* **Things to do**:
(A) What overall follow-up rate does the lumbar cage study excerpt report?
(B) Does each statement below agree with the lumbar cage study excerpt? Answer yes or no for each, and quote the words that decide it.
(i) Todd Beck, who helped with the statistical analyses, is a statistician.
(ii) Dr Fessler is a consultant for Globus Medical.
(iii) The 6° cage achieved a greater magnitude of SL than the 10° or 12° cage.

Another limitation of this study was overall follow-up rate of 70% owing to patient compliance, tertiary referral patterns in the Chicago area, and patients choosing to follow locally. That said, we utilized a linear mixed effects model to estimate the mean trend in this longitudinal data set with slightly skewed data. All patients have preop and immediate postop radiographs. Although patients who were missing both 6-month and last follow-up radiographs were eliminated from this study, we included patients with at least 6-month follow-up radiographs.
CONCLUSION
Overall, our study illustrates that application of 6°, 10°, or 12° cages during LLIF procedures can significantly improve SL that is maintained over time. However, the magnitude of SL achieved with the implantation 10° or 12° cage is greater than with the 6° cage. By confirming these anatomic results radiographically, these data may serve as a guide when planning lumbar interbody reconstructive procedures. Specifically, degree of cage lordosis selection likely needs to be tailored to each of the levels being treated (eg, L1–2 versus L4–5), patient-specific anatomy, and the overall goals of the surgical procedure including total amount of desired lordosis correction segmentally, regionally, and globally.
ACKNOWLEDGMENTS
The authors express their gratitude to Todd Beck, MS, a statistician from our institution Bioinformatics and Biostatistics Core, who assisted tremendously with the statistical analyses. This research was reviewed and approved by the Institutional Review Board at Rush University Medical Center.
Footnotes
Disclosures and COI: Dr Fontes is a consultant for Globus Medical. Dr Fessler is a consultant for DePuy Synthes, receives royalties from DePuy Synthes, and has co-ownership in In Queue Innovations. Dr O'Toole is a consultant for Globus Medical, receives royalties from Globus Medical, receives royalties from RTI Surgical, and has stock ownership in TheraCell, Inc. The other authors received no funding for this study and report no conflicts of interest.

* **Source material**:
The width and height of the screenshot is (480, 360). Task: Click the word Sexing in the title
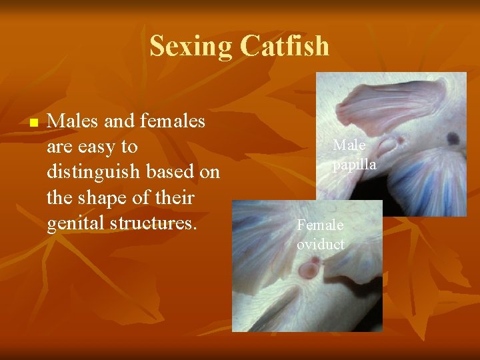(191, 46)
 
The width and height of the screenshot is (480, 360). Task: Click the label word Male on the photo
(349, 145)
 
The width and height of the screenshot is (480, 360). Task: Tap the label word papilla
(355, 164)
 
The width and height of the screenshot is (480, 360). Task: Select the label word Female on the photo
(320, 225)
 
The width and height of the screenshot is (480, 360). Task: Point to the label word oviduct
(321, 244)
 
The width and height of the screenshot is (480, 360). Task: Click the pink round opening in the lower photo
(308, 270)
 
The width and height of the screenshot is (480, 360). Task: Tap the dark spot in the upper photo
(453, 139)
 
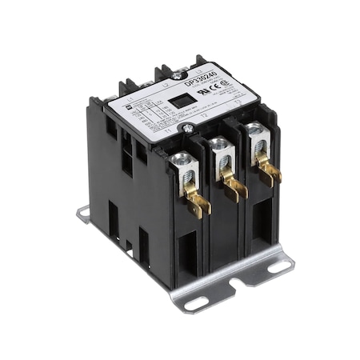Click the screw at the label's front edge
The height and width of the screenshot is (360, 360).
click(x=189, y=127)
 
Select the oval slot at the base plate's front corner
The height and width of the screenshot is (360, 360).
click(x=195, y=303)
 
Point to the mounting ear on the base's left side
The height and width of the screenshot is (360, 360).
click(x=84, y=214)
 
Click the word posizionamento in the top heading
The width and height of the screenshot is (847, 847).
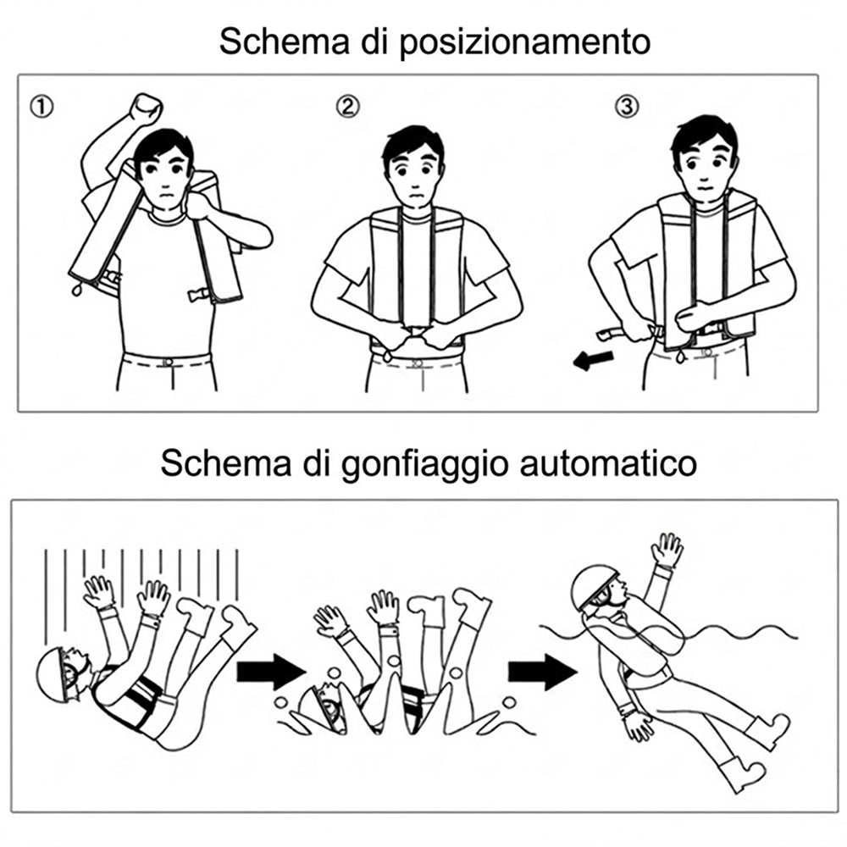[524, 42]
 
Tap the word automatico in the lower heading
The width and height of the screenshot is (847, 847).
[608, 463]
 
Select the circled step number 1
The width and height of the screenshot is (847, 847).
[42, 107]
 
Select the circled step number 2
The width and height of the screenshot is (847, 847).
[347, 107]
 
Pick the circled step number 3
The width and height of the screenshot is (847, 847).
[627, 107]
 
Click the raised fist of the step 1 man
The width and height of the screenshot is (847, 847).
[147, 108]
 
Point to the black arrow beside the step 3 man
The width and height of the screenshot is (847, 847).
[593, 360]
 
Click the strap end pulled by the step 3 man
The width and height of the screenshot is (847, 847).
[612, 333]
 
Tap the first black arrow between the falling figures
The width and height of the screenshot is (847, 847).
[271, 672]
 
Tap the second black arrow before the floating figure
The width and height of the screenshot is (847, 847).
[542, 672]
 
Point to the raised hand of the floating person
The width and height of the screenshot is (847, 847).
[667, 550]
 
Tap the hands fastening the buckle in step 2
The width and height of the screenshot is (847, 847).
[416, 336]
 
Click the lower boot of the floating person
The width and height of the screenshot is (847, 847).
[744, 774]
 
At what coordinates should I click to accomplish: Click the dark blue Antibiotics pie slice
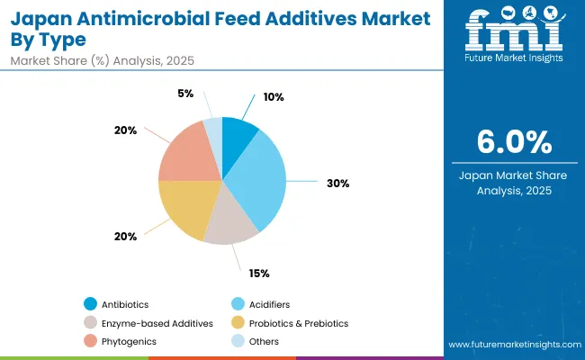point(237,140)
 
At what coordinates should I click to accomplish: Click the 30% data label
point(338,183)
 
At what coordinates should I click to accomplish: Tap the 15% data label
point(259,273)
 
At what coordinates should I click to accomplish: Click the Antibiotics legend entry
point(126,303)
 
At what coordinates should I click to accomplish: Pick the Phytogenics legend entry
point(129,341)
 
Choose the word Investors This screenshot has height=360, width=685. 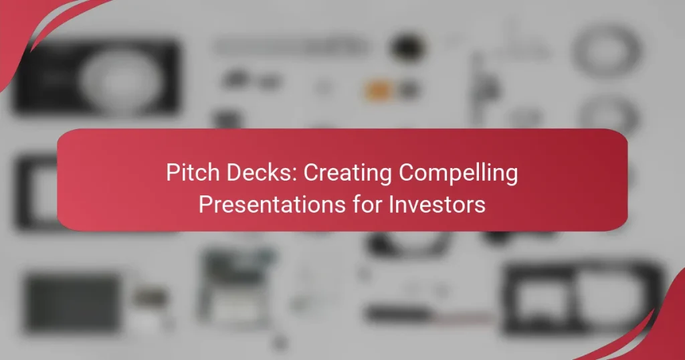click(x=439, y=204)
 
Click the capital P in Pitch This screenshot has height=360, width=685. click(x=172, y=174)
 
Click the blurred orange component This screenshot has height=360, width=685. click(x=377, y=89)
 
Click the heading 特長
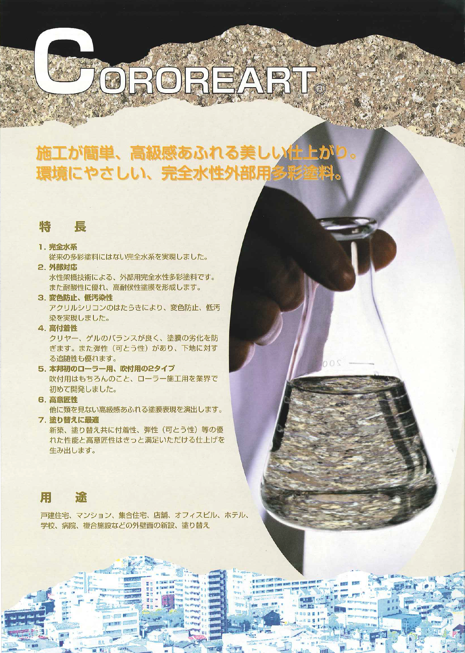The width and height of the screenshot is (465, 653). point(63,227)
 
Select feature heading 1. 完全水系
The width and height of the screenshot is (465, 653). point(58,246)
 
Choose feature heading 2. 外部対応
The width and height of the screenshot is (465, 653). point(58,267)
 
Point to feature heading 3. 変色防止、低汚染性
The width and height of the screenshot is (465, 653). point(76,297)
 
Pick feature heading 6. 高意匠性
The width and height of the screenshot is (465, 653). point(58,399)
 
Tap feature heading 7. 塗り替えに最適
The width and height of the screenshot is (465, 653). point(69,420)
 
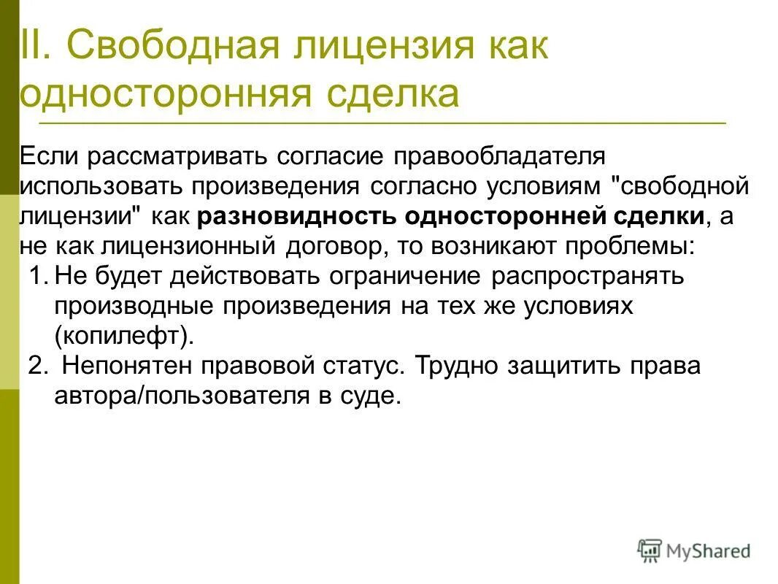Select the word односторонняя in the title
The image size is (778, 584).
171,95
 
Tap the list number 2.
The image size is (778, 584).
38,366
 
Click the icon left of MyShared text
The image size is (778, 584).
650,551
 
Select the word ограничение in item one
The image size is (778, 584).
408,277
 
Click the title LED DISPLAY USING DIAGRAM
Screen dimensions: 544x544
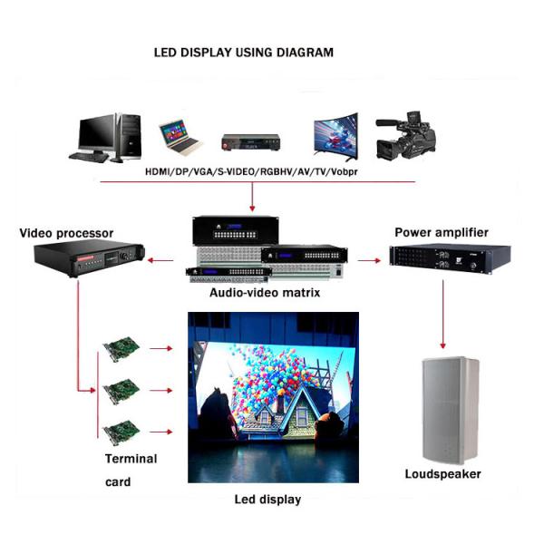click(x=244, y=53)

* **Results**:
(A) 70%

(B)
(i) Yes: "Todd Beck, MS, a statistician from our institution Bioinformatics and Biostatistics Core"
(ii) No: "Dr Fessler is a consultant for DePuy Synthes"
(iii) No: "the magnitude of SL achieved with the implantation 10° or 12° cage is greater than with the 6° cage"